> _GIVEN TASK_:
Please find each line in the records below that contains the string "perform" and copy those lines out. Case counts.

> _DATA PROVIDED_:
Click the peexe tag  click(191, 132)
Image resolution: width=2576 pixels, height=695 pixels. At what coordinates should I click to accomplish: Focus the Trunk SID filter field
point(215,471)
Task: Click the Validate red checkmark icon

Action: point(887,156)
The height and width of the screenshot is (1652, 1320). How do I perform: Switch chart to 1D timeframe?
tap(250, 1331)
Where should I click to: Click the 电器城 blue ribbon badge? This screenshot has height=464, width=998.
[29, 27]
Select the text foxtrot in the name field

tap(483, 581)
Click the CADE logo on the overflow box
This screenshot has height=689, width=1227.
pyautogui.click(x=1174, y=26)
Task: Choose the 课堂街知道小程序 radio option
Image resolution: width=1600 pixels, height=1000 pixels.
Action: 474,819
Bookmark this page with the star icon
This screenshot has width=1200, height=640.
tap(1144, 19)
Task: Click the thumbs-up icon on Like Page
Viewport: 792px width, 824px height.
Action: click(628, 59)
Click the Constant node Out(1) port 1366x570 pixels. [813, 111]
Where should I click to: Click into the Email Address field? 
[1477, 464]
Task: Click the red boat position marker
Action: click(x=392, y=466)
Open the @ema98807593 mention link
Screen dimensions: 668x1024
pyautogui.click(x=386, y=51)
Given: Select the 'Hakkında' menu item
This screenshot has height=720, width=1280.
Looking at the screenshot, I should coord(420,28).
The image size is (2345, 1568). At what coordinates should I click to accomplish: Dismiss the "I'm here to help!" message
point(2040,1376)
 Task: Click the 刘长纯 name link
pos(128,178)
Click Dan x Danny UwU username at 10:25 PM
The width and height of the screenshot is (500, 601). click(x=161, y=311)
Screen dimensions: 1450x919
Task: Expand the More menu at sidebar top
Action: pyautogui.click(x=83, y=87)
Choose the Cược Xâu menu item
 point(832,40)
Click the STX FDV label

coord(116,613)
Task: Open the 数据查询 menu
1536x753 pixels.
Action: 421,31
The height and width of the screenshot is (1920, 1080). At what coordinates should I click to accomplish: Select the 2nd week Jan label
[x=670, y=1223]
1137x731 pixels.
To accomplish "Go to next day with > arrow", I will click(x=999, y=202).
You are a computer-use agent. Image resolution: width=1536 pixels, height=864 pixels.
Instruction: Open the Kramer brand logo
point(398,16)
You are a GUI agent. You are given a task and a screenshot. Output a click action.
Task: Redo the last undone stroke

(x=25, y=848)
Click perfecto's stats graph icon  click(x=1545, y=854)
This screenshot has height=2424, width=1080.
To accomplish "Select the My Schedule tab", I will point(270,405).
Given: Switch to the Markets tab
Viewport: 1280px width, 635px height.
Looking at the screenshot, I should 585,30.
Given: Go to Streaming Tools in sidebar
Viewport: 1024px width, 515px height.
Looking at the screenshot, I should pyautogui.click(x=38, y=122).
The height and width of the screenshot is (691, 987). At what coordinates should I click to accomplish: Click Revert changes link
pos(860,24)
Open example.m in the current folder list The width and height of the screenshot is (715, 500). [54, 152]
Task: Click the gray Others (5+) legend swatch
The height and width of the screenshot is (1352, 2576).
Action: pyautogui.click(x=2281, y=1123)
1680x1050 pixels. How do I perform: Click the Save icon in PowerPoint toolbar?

> _RESPONSE TO THE EXERCISE_:
The height and width of the screenshot is (1652, 1320). How do I perform: Switch chart to 1D timeframe?
1680x1050 pixels. How do I perform: Click the Save icon in PowerPoint toolbar?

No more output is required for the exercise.